Defining Environmental Change and Security in the Arctic
Elisa D. Burchert1
1Weatherhead Center for International Affairs, Harvard University, 1737 Cambridge Street, Cambridge, MA, 02138, USA, eburchert [at] wcfia [dot] harvard [dot] edu
Climate change is increasingly presented as key policy challenge, raising complex economic, social and ecological questions. Of high relevance are the effects of climate change in the Circumpolar North, where rapidly receding summer sea-ice coverage has led to a reemergence of interests in both the region's environmental and geopolitical circumstances. While few dispute the hazards of arctic warming, environmental change may in fact bring new opportunities regarding access to the region's plentiful energy resources and sea routes.

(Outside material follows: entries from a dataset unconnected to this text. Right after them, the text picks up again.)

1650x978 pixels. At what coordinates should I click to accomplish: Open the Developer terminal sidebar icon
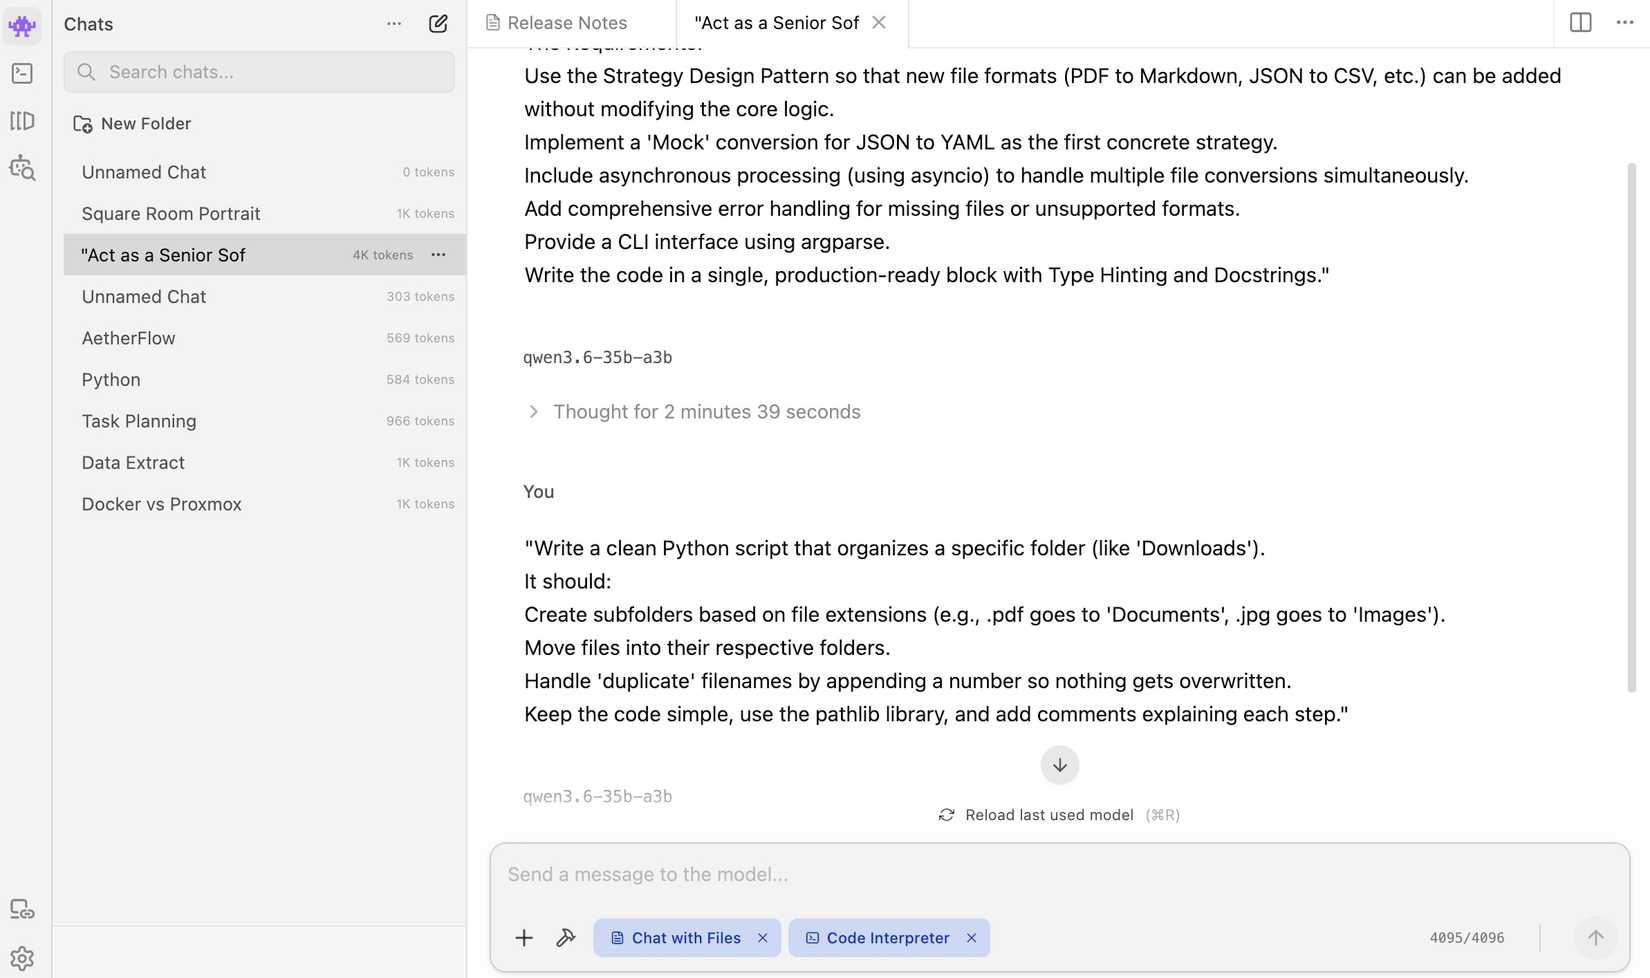(x=22, y=73)
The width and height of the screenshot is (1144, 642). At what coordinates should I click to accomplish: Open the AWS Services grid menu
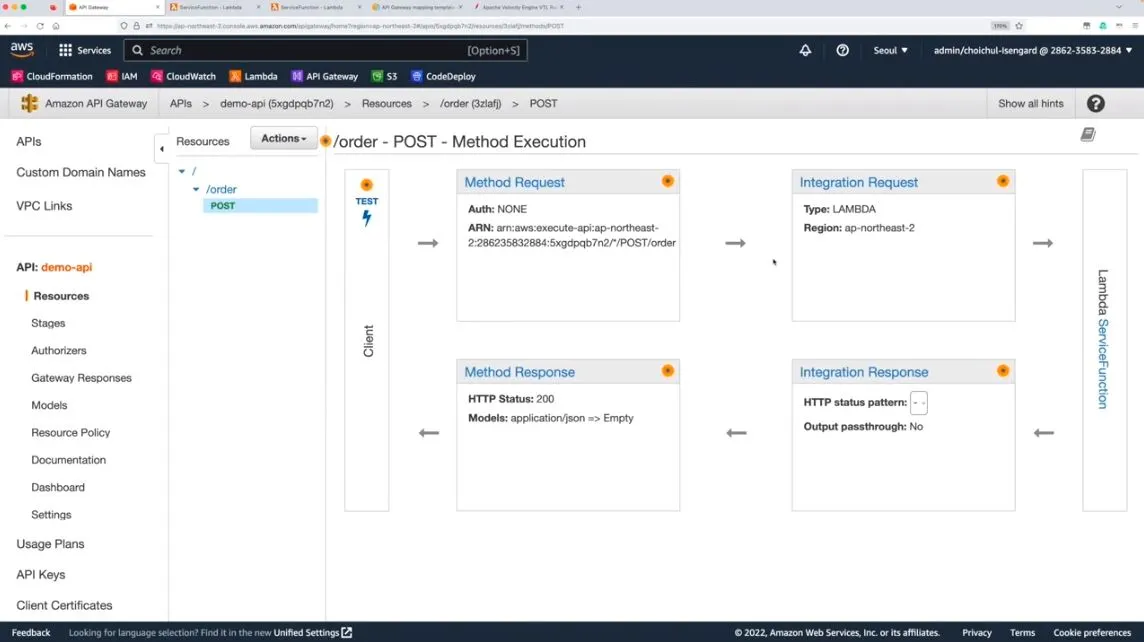[84, 50]
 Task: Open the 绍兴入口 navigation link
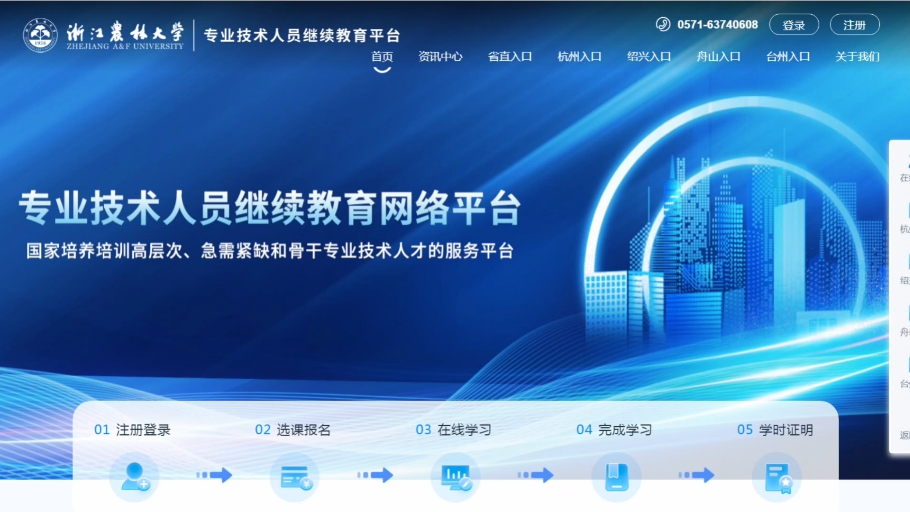coord(649,57)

Therefore, several arctic states aim to extend their respective territorial sovereignty. Likewise, energy companies hitherto focused on resource extraction in more southerly parts press towards developing oil and gas fields based on advanced technologies and rising global energy demand. Such activities, however, imply growing pressures not only for the exceptionally vulnerable environment but also for society, turning governance in the Far North into a critical issue of unfolding geopolitics and sustainability imperatives.

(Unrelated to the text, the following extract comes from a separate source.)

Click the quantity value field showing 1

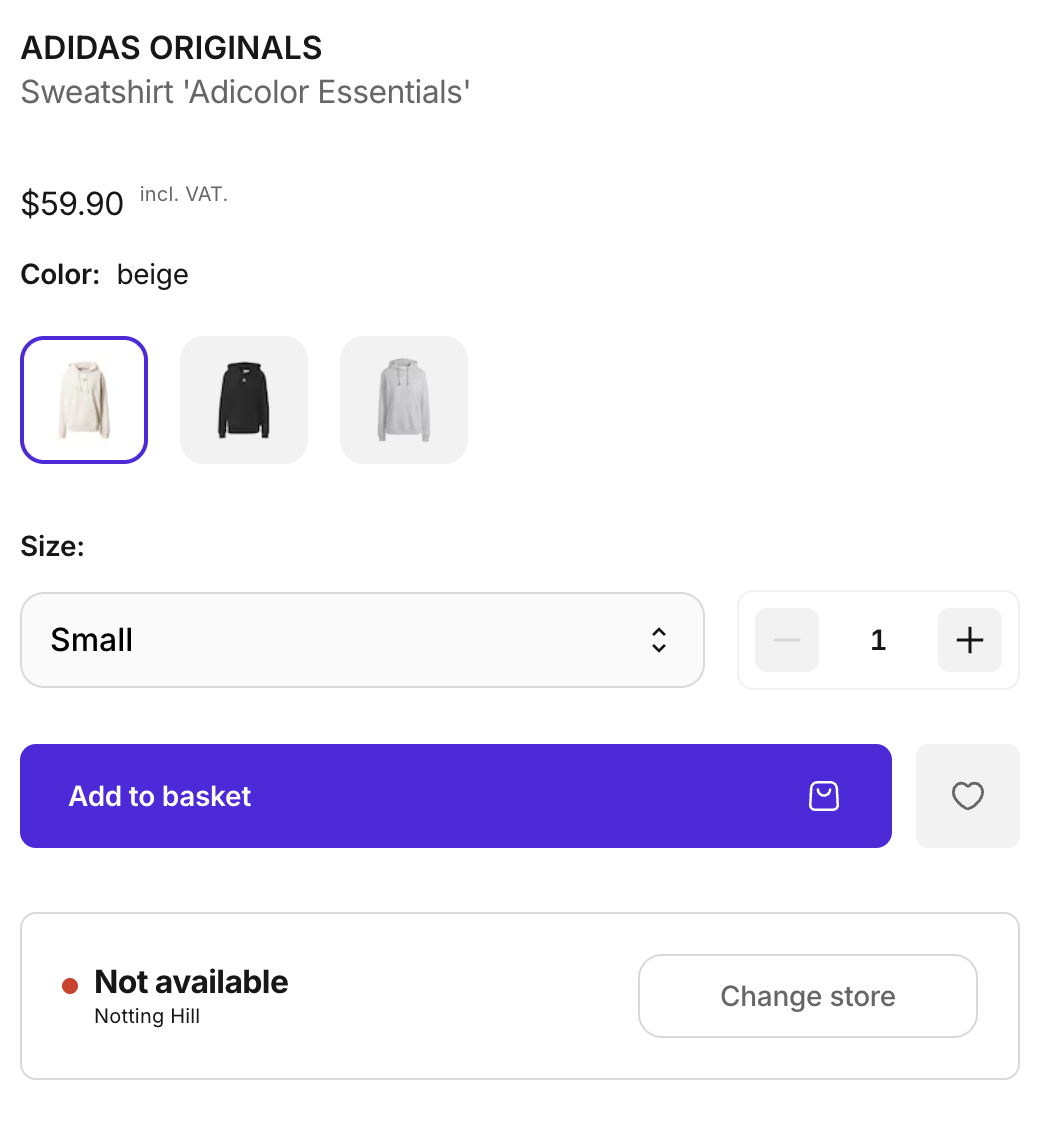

The aim of this paper is to address multi-level governance challenges in the region from a multidimensional security perspective. Specifically, we seek to determine options for and limits to transboundary co-operation at the interface of national, environmental, and human security. To this end, the relationship and interaction between state and non-state actors are analyzed, with special emphasis on four different but interrelated groups of stakeholders: arctic states; industry; local and indigenous populations; as well as non-arctic states. It will be argued that arctic changes present a powerful lure that might enhance tendencies of conflict and cooperation, with serious implications for the security agendas of all actors involved.